Piercing all'ombelico
Bellezza

Piercing all’ombelico: tutto ciò che devi sapere

Il fascino un po’ esotico e trasgressivo del piercing all’ombelico ha contagiato tantissime donne e ragazze nel corso degli anni. Ma quali sono i rischi?

Il piercing all’ombelico è molto diffuso, in particolare tra le ragazze più giovani. Esso viene anche chiamato navel piercing, poiché navel in inglese vuole appunto dire ombelico.

Si tratta di un tipo di piercing dal grande fascino, perché è molto intrigante e sexy esibire un punto luce sull’ombelico, specie quando la pancia è piatta e gli addominali la scolpiscono.

Ciò che bisogna assolutamente sapere è che il piercing all’ombelico potrebbe comportare dei rischi, in particolar modo se esso non viene fatto da professionisti del settore ed in condizioni igieniche che siano rispettate in modo scrupoloso.

Quindi mai cedere al fascino del piercing all’ombelico in modo frettoloso e poco attento! Le infezioni che possono essere causate da un piercing fatto male o in condizioni igieniche scarse o nulle, possono avere anche conseguenze molto serie sulla salute.

Come viene eseguito un piercing all’ombelico?

Il piercing è realizzato dal professionista, detto anche piercer, creando un piccolo foro sul lembo di epidermide sopra l’ombelico grazie all’ausilio di un ago. Si tratta di un’operazione molto rapida, che somiglia molto a quella che viene effettuata quando si fa il tipico buco alle orecchie.

Quali sono i rischi se un piercing non è fatto bene?

1. Se chi esegue il piercing non è un professionista vero e proprio, può usare strumenti non adeguatamente igienizzati.

2. In questo caso i rischi sono molto elevati e si possono contrarre non solo infezioni, ma anche e soprattutto malattie anche gravi e pericolosissime come l’epatite C e B o ancora l’HIV

3. Granuloma, ovvero una escrescenza di carne che si viene a creare intorno al piercing.
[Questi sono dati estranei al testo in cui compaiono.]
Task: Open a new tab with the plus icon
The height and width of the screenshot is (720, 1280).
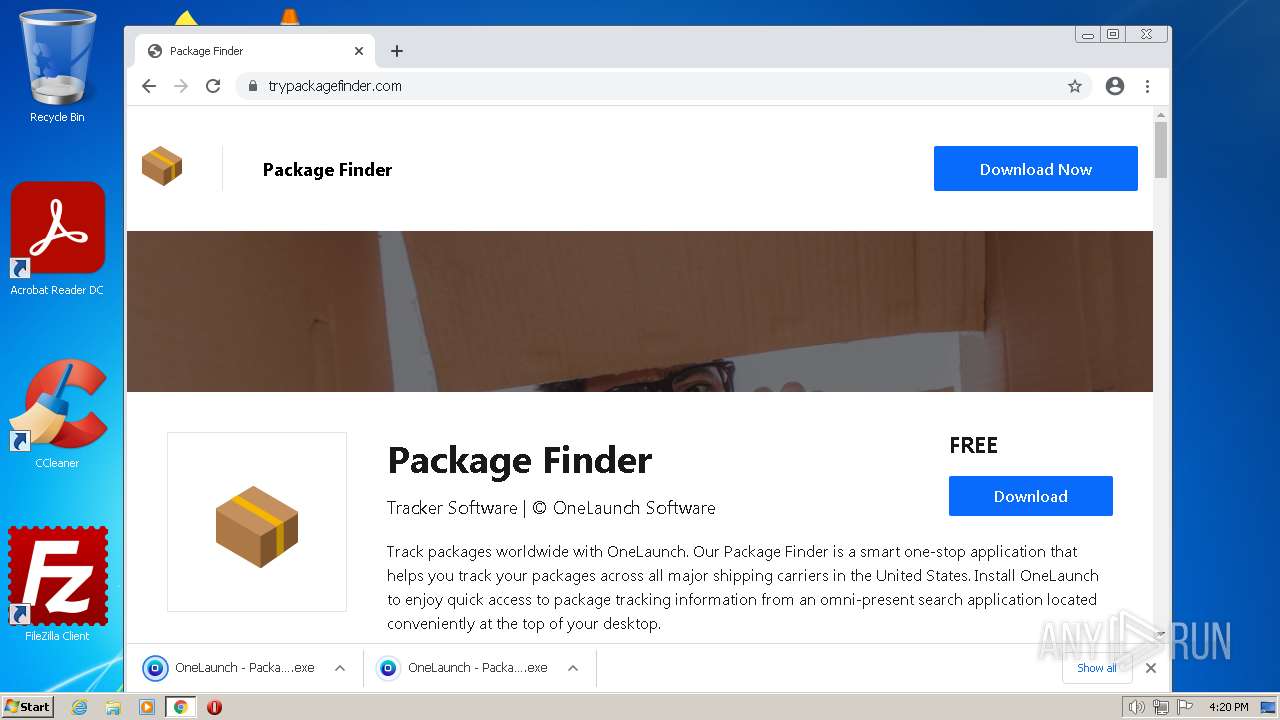Action: [x=397, y=51]
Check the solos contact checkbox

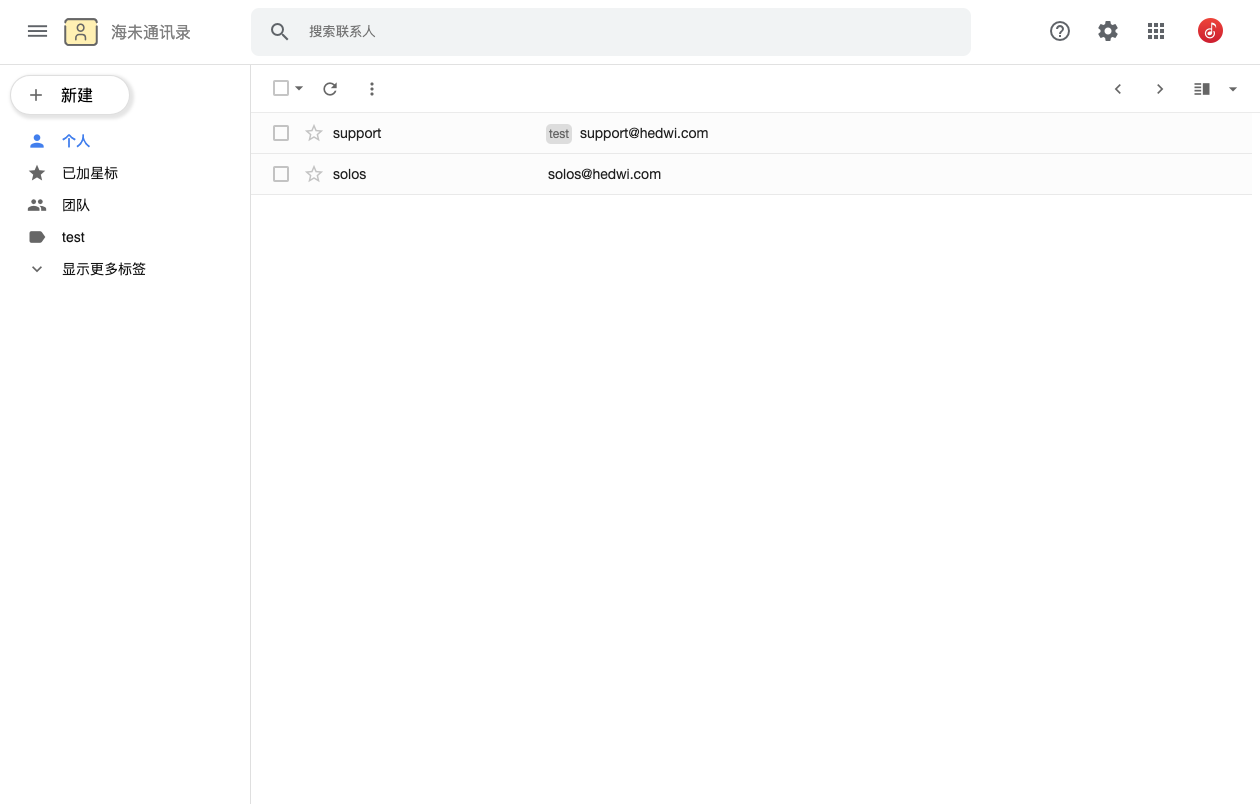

4. Fibroma, ovvero un vero e proprio tumore benigno che si sviluppa al di sotto del piercing

5. Infiammazioni dell’epidermide che procurano fastidio e prurito

6. Rigetto

7. C’è anche il rischio di allergie quando, una volta che il foro si è cicatrizzato, si cambia il gioiello ipoallergenico indossato al momento del piercing con un altro con nichel.

Come si cura un piercing all’ombelico?

La delicata e lunga fase di cicatrizzazione, che può durare dai 3 agli 8 mesi, va seguita con meticolosità, e si deve disinfettare la zona almeno due volte al giorno.

Questa operazione va fatta per i primi 7 giorni (o più), con mani pulite alla perfezione e con sapone antibatterico, acqua e sale.

Fino a che il buco non si sarà cicatrizzato del tutto non si deve rimuovere il gioiello; chiedere comunque consiglio ad un piercer.